The AMA was founded in part to establish the first national code of medical ethics. Today the Code is widely recognized as authoritative ethics guidance for physicians through its Principles of Medical Ethics interpreted in Opinions of AMA’s Council on Ethical and Judicial Affairs that address the evolving challenges of contemporary practice.
The organized medical staff performs essential hospital functions even though it may often consist primarily of independent practicing physicians who are not hospital employees. The core responsibilities of the organized medical staff are the promotion of patient safety and the quality of care.
Physicians should not refer patients to a health care facility that is outside their office practice and at which they do not directly provide care or services when they have a financial interest in that facility.
Nurses hold a primary ethical obligation to promote patients’ well-being; while physicians have overall responsibility for the quality of care that patients receive, good nursing practice requires that nurses voice their concerns when, in the nurse’s professional judgment, a physician order is in error or is contrary to good medical practice. Physicians’ relationships with nurses should be based on mutual respect and trust.
Although physicians have overall responsibility for the quality of care that patients receive, allied health professionals have training and expertise that complements physicians’. Allied health professionals share a common commitment to patient well-being. Physicians’ relationships with allied health professionals should be based on mutual respect and trust.
Physicians have a responsibility to protect patient interests and thus have a corresponding obligation to exercise good professional judgment in inviting industry representatives into the clinical setting. Physicians should recognize that in this setting appropriately trained industry representatives function as consultants.
In health care, teams that collaborate effectively can enhance the quality of care for individual patients. Physicians are uniquely situated to serve as clinical team leaders to synthesize the diverse professional perspectives and recommendations of the team into an appropriate, coherent plan of care for the patients.
Physicians have an obligation to inform patients about all appropriate treatment options, the risks and benefits of alternatives, and other information that may be pertinent, including the existence of payment models, financial incentives, formularies, guidelines, or other tools that influence treatment recommendations and care.
Physicians within institutions that have or are contemplating a merger of secular and faith-based institutions have a responsibility to protect the community that the institution serves as well as the integrity of the institution, and other physicians and professionals who practice in association with it, while recognizing that physicians’ primary obligation is to their patients.

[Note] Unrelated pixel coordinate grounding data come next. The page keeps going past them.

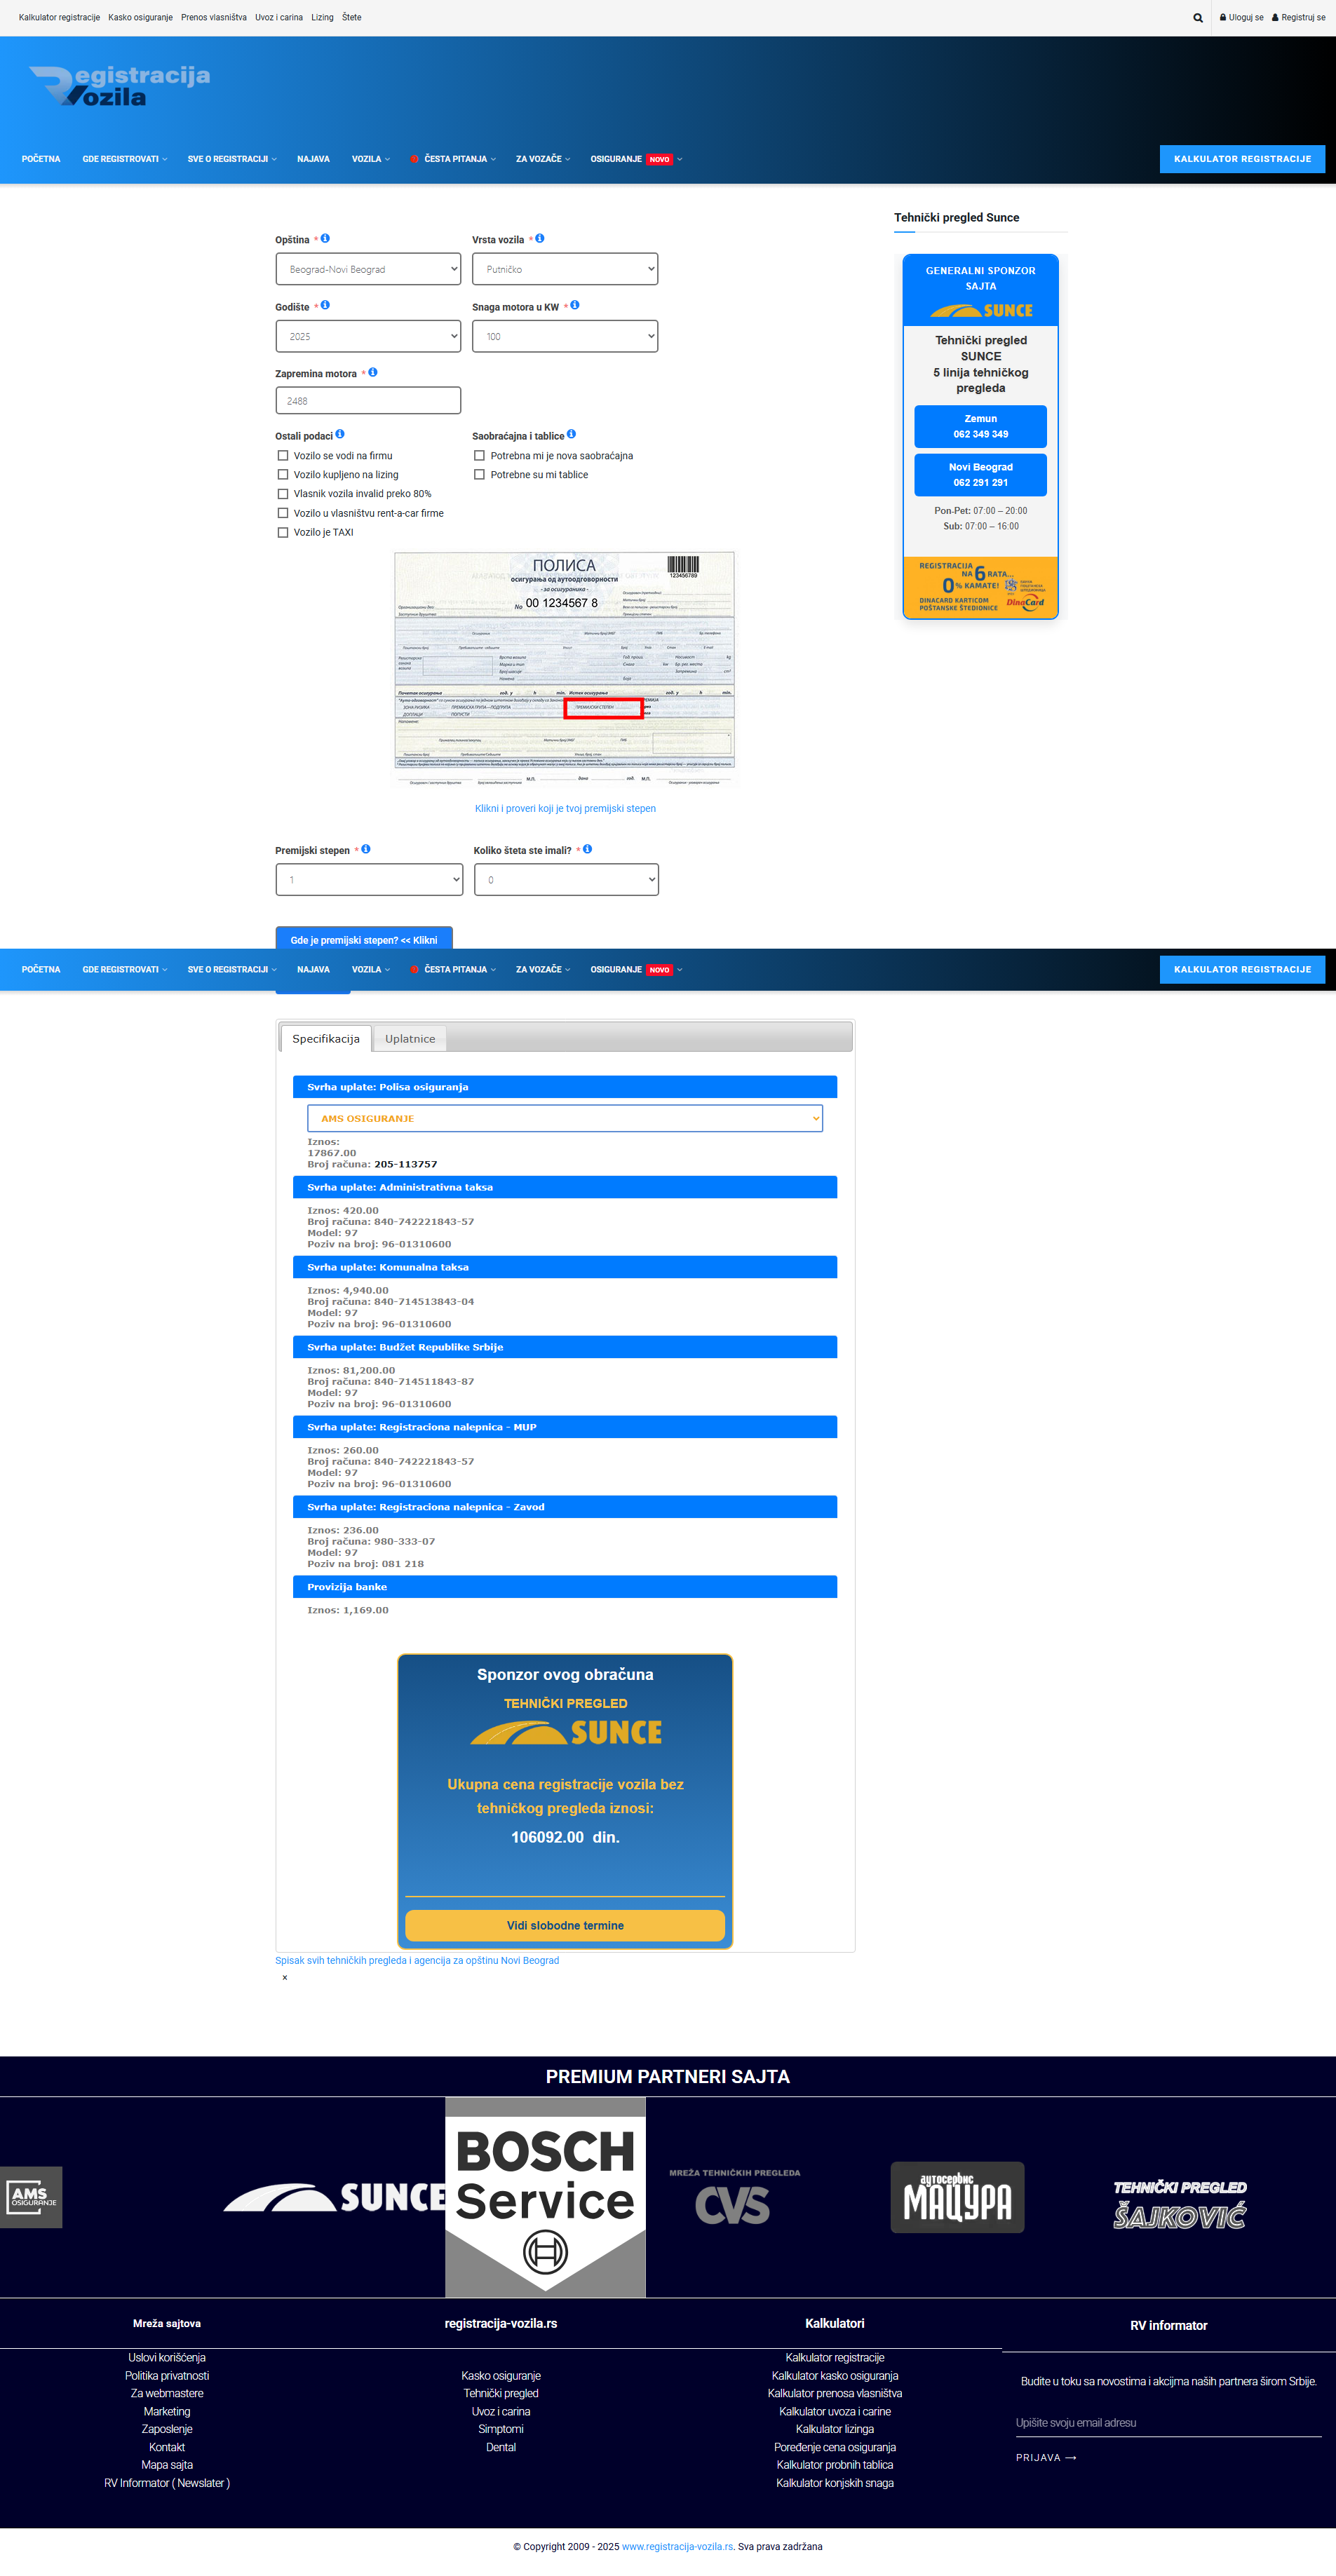Screen dimensions: 1336x2576
Task: Open the 'Koliko šteta ste imali?' dropdown
Action: (x=566, y=880)
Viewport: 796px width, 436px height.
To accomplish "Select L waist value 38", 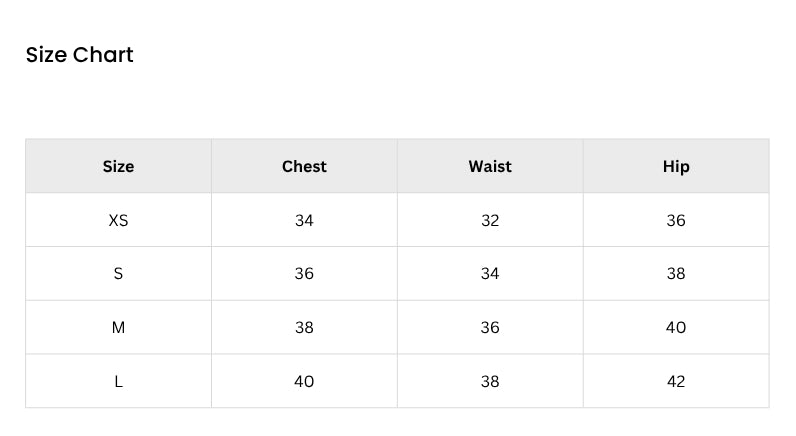I will pyautogui.click(x=490, y=381).
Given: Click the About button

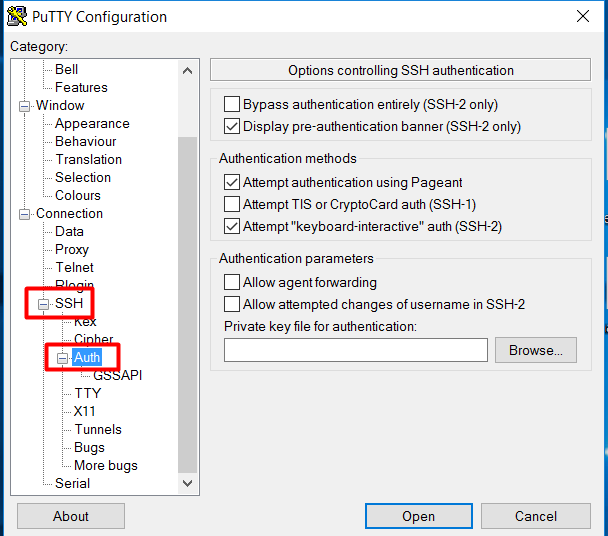Looking at the screenshot, I should pyautogui.click(x=71, y=516).
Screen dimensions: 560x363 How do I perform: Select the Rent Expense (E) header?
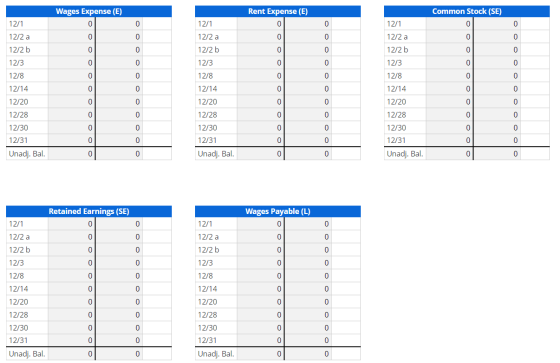pyautogui.click(x=278, y=11)
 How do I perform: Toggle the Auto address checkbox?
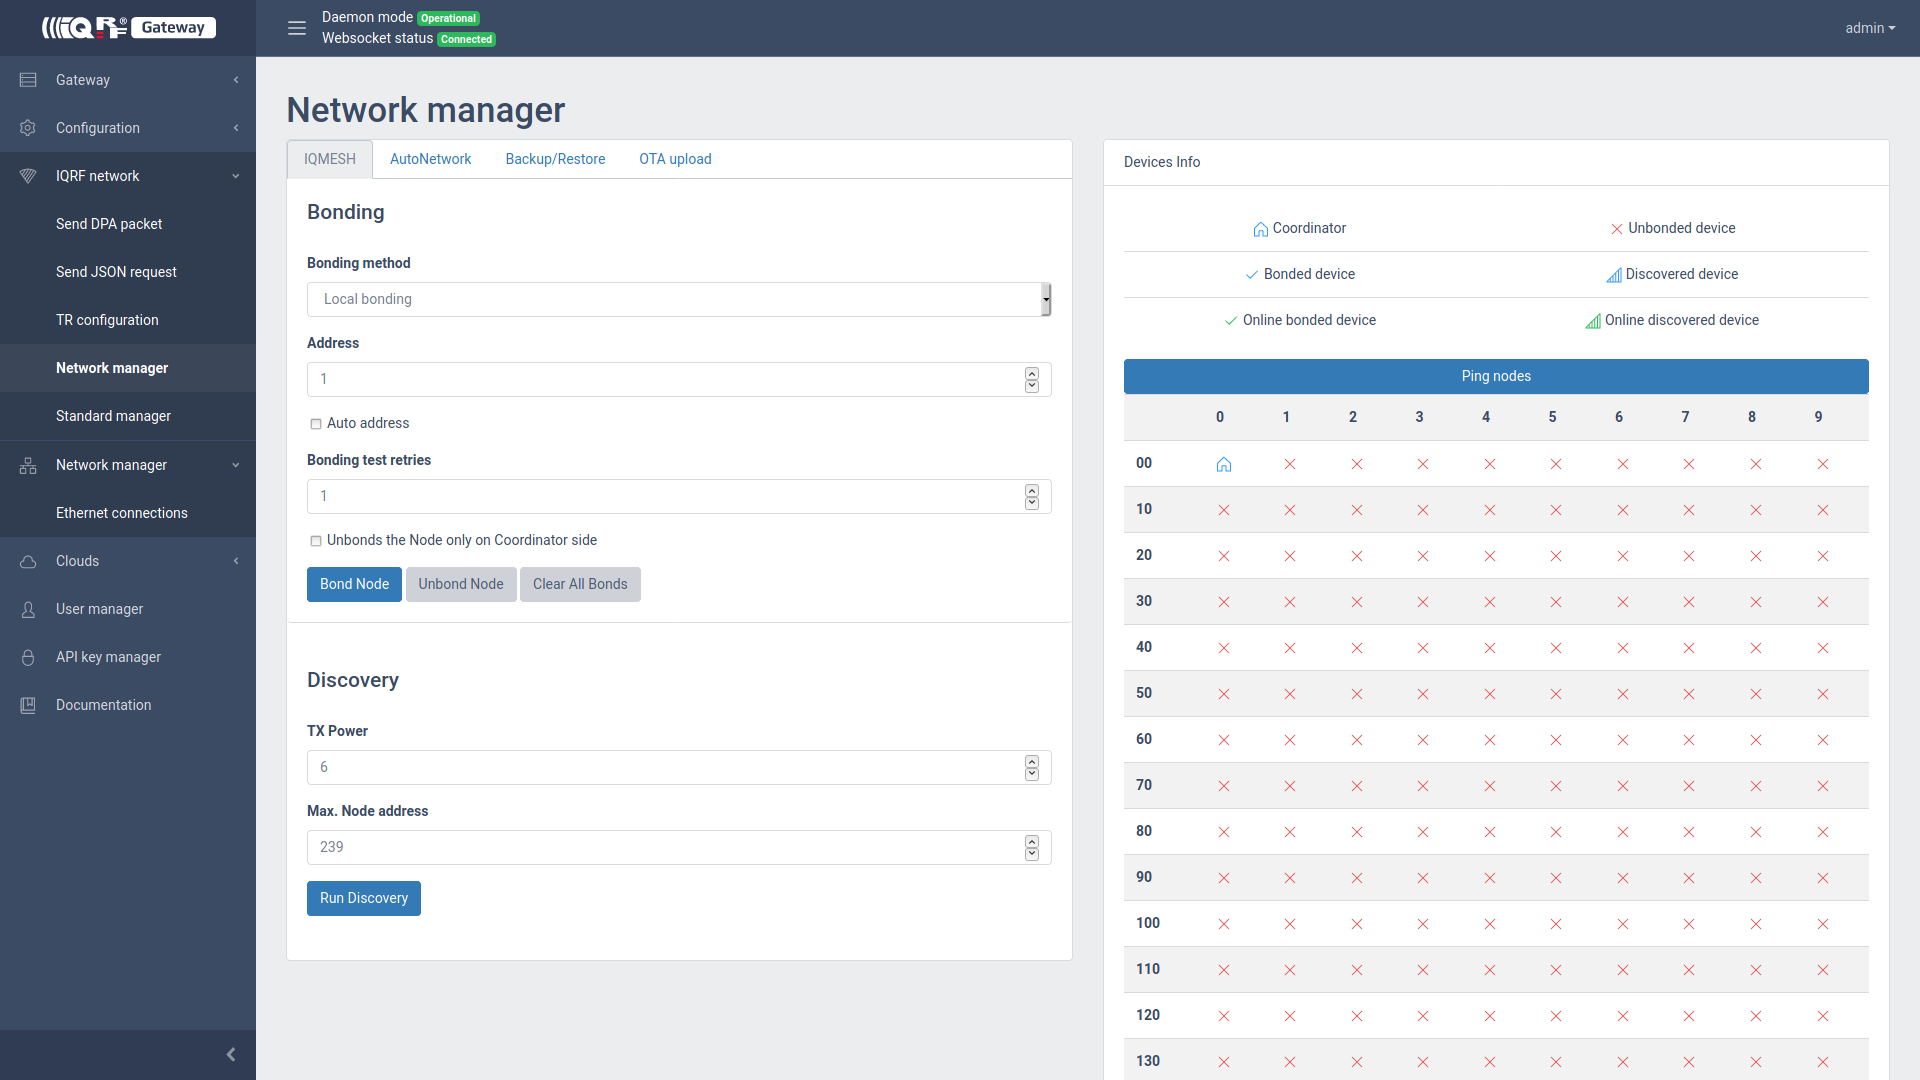point(314,423)
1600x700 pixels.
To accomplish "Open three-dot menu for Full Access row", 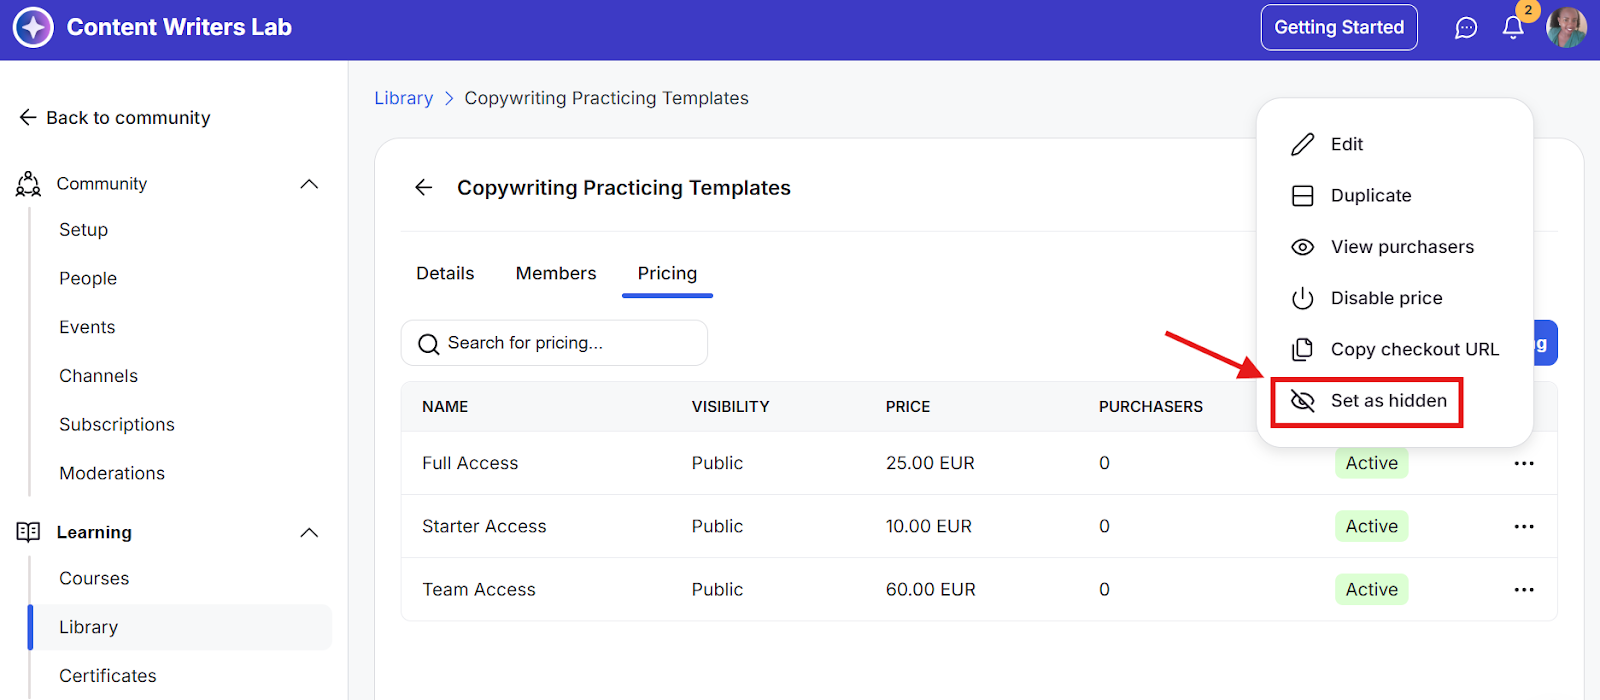I will pos(1523,463).
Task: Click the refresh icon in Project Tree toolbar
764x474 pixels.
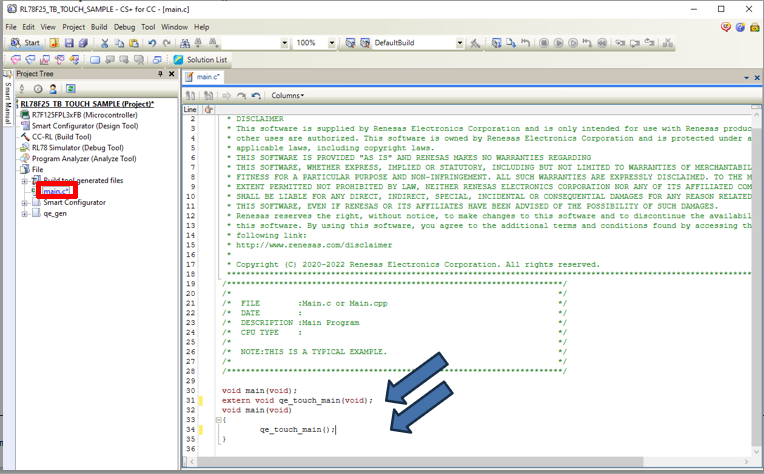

Health disparities across patient populations reflect deeply embedded, historically rooted socioeconomic and political dynamics. Physicians and health care institutions have a duty to serve as agents of change to address these structural barriers to optimal health for all.
Financial obstacles to medical care can directly affect patients’ well-being and may diminish physicians’ ability to use their knowledge and skills on patients’ behalf. Physicians should not be expected to risk the viability of their practices or compromise quality of care by routinely providing care without compensation. Patients should make reasonable efforts to meet their financial responsibilities or to discuss financial hardships with their physicians.